Mucha gente desconoce que el abuelo de Dan Aykroyd, Maurice James Aykroyd, era parapsicólogo y de ahí las magníficas retahílas pseudocientíficas de la genial Los cazafantamas, uno de los mayores y más perfectos blockbusters de los ochenta y, posteriormente, convertida en cinta de culto por legiones de fans en todo el mundo. De hecho, pocos largometrajes han sido capaces de mantener un éxito sostenido en la venta de merchandising a lo largo de varias décadas, en parte por contar con uno de los logotipos más reconocibles de la historia.
Curiosamente, la leyenda de Los cazafantamas se ha cimentado durante los años con solo una película realmente redonda, algo sumamente meritorio. La secuela de 1989 estaba bastante lejos de ser perfecta, aunque poseía ideas brillantes como el terrorífico Viggo el Cárpato (cuyas líneas eran sencillamente geniales) y los ríos de ectoplasma que se nutrían de toda la ira y la violencia de la ciudad de los rascacielos.
Aunque la leyenda urbana de una tercera parte con todo el equipo original, incluyendo a Ivan Reitman en la dirección, corrió durante años por internet, lo cierto es que nunca llegó. Eso sí, tuvimos a cambio un videojuego notable llamado Ghostbusters: The Videogame que, en teoría, reciclaba el guion de aquella tercera parte que nunca tuvo lugar. Mucho más tarde llegó (en 2016) Cazafantasmas, dirigida por Paul Feig y con un ecléctico elenco femenino en una película con poco que destacar, seguramente innecesaria, y que no fue un completo descalabro por la popularidad de la fascinante mitología creada por Aykroyd, Ramis y Moranis en la primera mitad de los ochenta.
Por suerte, Jason Reitman, hijo del realizador de las dos primeras entregas (y un director tan accesible en su estilo como excelente en la ejecución), devolvió la saga a donde se merece con Cazafantasmas: Más allá, un muy respetable reboot encubierto en el que se mezclaban dos generaciones -probablemente tres- de cazadores de espectros, que rescataba el terror suave pero constante de las dos entregas originales y que incluso brindaba momentos realmente efectivos en lo emocional (esa aparición de Egon Spengler), fallecido también en la vida real, sin recurrir a trucos de artificio ni a escenas lacrimógenas de corte previsible.
Tres años después de la última y notable entrega llega a los cines Cazafantasmas: Imperio helado, dirigida por Gil Kenan, en una apuesta arriesgada, ya que no hay ningún apellido Reitman tras las cámaras, aunque sí como coguionista, donde tenemos a Jason.

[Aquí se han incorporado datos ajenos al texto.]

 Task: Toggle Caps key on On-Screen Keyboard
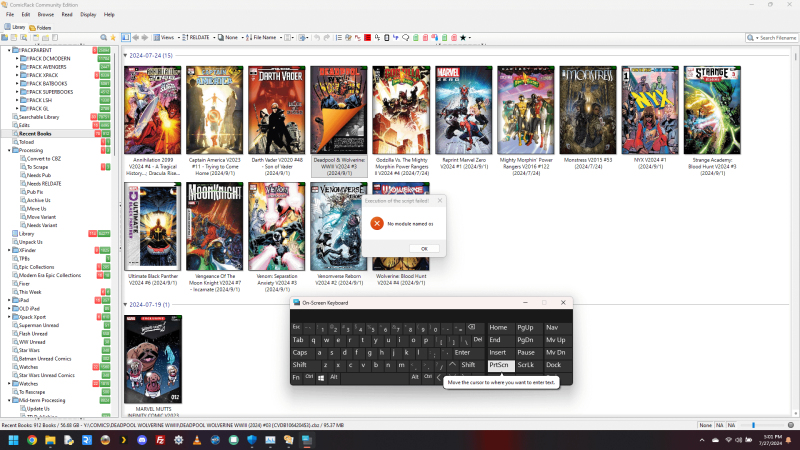tap(300, 352)
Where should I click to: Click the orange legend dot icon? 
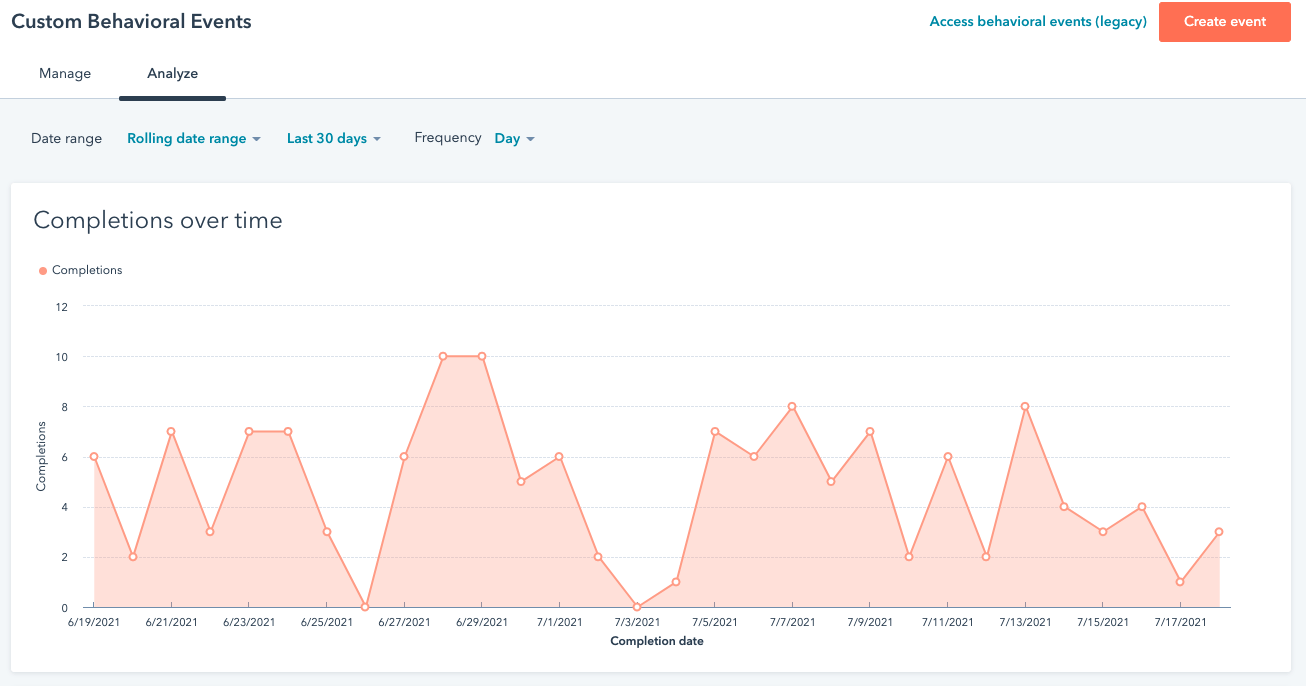tap(41, 270)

La aparición de Aykroyd, Hudson, Murray y Potts aseguran las entradas de los nostálgicos, por supuesto, además de la vuelta a Nueva York, eterna coprotagonista en las dos películas originales.
Frozen Empire, título original, quiere contentar a todos y el resultado es la falta de identidad. Desea crear nuevos fans, pero los momentos que mejor funcionan -irónicamente- son los homenajes a la cinta de 1984, que solo los mayores de treinta entenderán. El inicio es atropellado e innecesariamente ruidoso y el nudo es una mezcolanza de ideas unidas con ritmo aplomado y secundarios cohesionados con pereza. Objetos poseídos, monstruos de malvavisco en miniatura, fantasmas amistosos y un buen montón de situaciones y planteamientos que intentan dar empaque y se antojan inconexas e innecesarias al espectador.
Por suerte, hay remontada en el tercio final, cuando la película se vuelve oscura y nos recuerda por qué hemos entrado en la sala. La congelación de Nueva York a lo Roland Emmerich es interesante y devuelve el estímulo a una película cuyas mayores virtudes son el elenco de actores de la bilogía de los ochenta, el respeto a la música original de Elmer Bernstein y la recuperación del espíritu de la anciana de la biblioteca de la ciudad. Eso sí, esa escena es maravillosa. El objeto místico en torno al que gira la historia es creíble y el villano final está a la altura en la parte plástica.
Imperio helado falla como blockbuster, aún teniendo sus momentos de lucidez, pero más aún lo hace al usar una marca tan icónica y con tanto valor agregado en el título. No solo echamos de menos (y mucho) a Harold Ramis, sino también una mano más involucrada de cualquiera de los Reitman. Queríamos calidad y nos han dado cantidad.